As anticipated in an earlier SECond Opinions post, the U.S. Securities and Exchange Commission (SEC) voted 3-1 today to approve proposed amendments to Form Private Fund (PF), a form the commission uses to collect data about hedge funds, private equity funds and other private funds. SEC Chair Gary Gensler, along with Commissioners Allison Herren Lee and Caroline Crenshaw, voted in favor of the proposal, while Commissioner Hester Peirce voted against it.1 The vote triggers the public comment period on the proposal and, if ultimately passed, the proposal would speed up the reporting period, require the disclosure of additional data and expand the scope of who must file Form PF.
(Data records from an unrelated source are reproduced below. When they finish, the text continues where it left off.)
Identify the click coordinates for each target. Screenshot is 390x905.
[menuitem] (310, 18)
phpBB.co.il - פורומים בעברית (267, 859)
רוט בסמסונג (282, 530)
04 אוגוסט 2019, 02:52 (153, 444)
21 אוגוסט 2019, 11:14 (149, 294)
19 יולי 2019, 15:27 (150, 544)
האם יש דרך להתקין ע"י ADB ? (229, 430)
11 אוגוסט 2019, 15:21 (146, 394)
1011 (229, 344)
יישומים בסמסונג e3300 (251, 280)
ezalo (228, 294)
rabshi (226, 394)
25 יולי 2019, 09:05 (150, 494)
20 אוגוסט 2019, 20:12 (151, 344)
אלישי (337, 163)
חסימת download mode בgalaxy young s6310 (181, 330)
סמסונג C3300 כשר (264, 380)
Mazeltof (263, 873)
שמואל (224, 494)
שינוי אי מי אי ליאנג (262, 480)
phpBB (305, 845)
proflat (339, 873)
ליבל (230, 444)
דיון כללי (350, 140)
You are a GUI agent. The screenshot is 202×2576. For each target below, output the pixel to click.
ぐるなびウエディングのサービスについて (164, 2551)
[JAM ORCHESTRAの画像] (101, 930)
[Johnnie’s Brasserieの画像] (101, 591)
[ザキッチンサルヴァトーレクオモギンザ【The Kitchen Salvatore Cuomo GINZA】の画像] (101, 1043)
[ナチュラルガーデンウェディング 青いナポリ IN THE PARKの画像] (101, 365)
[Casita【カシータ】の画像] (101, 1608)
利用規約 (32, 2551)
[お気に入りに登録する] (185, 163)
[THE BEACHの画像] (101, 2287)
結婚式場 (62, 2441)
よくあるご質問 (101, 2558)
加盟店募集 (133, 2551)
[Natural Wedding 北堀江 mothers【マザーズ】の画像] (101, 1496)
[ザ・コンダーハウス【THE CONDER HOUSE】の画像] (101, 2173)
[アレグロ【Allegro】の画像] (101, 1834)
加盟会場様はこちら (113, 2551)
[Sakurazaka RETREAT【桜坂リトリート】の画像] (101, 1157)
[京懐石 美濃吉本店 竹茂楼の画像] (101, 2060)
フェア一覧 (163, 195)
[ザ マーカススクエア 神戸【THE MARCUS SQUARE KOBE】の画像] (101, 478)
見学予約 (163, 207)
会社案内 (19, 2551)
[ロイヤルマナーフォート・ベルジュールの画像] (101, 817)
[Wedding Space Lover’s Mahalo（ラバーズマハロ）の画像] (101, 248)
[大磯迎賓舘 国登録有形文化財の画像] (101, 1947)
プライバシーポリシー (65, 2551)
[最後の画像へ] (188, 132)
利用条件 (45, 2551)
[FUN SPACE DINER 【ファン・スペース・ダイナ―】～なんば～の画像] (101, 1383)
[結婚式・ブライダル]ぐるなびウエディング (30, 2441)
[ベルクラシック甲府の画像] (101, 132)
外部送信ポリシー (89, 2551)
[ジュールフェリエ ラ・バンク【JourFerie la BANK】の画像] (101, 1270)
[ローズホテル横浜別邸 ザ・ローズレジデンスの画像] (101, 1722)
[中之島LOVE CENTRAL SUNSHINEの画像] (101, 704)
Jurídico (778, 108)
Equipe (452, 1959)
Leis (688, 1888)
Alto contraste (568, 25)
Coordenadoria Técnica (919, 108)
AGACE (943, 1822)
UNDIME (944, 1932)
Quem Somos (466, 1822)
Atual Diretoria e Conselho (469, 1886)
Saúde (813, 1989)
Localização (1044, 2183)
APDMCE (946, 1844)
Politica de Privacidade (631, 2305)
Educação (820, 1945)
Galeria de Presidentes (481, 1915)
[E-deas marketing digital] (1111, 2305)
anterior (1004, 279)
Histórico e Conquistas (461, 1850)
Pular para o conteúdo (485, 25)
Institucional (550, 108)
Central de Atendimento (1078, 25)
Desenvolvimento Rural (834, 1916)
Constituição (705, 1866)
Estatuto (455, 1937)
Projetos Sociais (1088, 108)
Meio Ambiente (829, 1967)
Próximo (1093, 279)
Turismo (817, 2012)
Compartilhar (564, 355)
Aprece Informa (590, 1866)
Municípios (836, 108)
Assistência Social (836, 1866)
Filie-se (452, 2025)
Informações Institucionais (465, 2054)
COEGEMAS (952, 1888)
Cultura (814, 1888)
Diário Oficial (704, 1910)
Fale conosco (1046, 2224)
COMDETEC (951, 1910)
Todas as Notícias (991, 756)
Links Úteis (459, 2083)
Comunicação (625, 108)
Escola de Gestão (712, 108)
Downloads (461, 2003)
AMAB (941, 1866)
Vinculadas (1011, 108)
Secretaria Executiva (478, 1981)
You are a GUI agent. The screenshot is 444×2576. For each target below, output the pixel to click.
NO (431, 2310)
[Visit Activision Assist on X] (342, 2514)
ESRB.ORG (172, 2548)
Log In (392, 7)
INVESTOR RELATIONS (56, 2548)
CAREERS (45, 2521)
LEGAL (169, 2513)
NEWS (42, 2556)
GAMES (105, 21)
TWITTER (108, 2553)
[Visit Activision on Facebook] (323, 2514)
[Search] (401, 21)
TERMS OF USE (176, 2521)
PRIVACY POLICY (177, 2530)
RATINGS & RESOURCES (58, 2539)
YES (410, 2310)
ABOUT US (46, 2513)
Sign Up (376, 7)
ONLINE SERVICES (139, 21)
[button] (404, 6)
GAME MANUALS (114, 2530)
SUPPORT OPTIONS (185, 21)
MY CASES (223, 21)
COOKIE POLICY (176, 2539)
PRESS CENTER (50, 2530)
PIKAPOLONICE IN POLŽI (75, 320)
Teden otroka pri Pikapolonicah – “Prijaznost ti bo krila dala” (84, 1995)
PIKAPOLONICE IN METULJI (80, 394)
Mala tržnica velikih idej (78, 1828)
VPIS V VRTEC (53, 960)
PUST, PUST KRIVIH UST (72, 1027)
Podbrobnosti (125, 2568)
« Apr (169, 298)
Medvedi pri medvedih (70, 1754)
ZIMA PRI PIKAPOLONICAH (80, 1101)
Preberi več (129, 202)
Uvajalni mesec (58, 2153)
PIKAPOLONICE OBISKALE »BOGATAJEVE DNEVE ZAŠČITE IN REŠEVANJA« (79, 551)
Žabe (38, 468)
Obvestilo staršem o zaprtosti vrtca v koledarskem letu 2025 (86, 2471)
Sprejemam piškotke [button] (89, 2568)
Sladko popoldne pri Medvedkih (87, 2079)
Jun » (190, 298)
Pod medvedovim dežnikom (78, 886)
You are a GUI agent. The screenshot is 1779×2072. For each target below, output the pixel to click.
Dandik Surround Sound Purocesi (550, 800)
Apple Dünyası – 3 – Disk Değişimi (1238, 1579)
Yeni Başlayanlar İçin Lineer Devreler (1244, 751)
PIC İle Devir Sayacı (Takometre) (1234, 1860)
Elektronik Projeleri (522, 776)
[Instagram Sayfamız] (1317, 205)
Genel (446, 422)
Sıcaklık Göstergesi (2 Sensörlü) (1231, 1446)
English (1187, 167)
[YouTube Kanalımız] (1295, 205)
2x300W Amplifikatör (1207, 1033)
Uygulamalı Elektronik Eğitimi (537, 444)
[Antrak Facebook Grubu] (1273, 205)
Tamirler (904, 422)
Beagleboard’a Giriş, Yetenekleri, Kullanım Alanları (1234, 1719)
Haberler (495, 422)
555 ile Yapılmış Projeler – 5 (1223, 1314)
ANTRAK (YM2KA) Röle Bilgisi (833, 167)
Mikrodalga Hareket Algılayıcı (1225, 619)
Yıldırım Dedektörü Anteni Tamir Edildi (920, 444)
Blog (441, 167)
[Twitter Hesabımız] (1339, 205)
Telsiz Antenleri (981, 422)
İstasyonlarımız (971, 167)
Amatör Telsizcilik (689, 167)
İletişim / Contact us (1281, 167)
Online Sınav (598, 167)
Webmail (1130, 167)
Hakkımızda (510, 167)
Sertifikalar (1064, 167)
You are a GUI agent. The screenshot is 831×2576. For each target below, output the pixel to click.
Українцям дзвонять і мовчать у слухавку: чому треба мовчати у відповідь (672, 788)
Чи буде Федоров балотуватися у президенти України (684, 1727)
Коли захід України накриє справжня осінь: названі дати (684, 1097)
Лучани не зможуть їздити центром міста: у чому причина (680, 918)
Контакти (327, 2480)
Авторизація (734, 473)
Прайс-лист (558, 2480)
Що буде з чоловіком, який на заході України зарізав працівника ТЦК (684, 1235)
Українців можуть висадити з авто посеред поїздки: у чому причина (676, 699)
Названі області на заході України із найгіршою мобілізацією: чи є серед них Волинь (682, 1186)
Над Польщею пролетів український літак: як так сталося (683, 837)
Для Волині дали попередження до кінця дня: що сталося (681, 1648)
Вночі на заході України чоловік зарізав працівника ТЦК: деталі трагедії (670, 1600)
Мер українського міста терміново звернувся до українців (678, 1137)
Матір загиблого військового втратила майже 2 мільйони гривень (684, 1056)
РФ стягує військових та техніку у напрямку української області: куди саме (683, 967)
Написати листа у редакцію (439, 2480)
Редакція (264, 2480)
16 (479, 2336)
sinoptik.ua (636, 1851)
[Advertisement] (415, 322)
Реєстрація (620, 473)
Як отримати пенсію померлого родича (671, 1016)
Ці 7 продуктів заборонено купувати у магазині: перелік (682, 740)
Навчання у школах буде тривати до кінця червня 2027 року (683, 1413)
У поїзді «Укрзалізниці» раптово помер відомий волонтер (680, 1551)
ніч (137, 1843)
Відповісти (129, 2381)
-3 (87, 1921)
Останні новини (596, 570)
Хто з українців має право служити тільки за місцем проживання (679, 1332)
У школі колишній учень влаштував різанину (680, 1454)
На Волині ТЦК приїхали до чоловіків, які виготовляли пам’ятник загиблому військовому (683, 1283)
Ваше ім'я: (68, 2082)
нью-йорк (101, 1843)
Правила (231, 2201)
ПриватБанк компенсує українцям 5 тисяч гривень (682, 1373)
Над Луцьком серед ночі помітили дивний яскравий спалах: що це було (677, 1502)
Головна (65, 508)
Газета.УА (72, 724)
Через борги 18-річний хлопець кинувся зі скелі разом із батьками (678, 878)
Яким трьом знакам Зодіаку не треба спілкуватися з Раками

The proposal includes three major changes to Form PF, including:

  • Near-Real-Time Disclosure of Certain Reporting Events. Under the proposal, large hedge fund advisers - those with at least $1.5 billion of assets under management (AUM) attributable to hedge funds - would be required to file current reports within one business day of the occurrence of one or more major reporting events, including certain extraordinary investment losses, significant margin and counterparty default events, material changes in prime broker relationships, changes in unencumbered cash, operations events, and events associated with withdrawals and redemptions. Also, advisers to private equity funds would be required to file reports within one business day upon the occurrence of certain reporting events, including the execution of adviser-led secondary transactions, implementation of general partner or limited partner clawbacks, removal of a fund's general partner, termination of a fund's investment period, or termination of a fund.
  • New Reporting Requirements for Large Private Equity Advisers. The proposal would lower the threshold for which private equity fund advisers have to file Form PF from $2 billion AUM to $1.5 billion. In addition, under the proposal, this expanded class of advisers would disclose more information regarding fund strategies, use of leverage and portfolio company financings, controlled portfolio companies (CPC) and CPC borrowings, fund investments in different levels of a single portfolio company's capital structure, and portfolio company restructurings or recapitalizations.
  • New Reporting Requirements for Large Liquidity Fund Advisers. Finally, the proposal would require large liquidity fund advisers - those with at least $1 billion in combined AUM attributable to liquidity funds and registered money market funds - to report substantially the same information that money market funds would report on Form N-MFP, which the commission also proposes amending.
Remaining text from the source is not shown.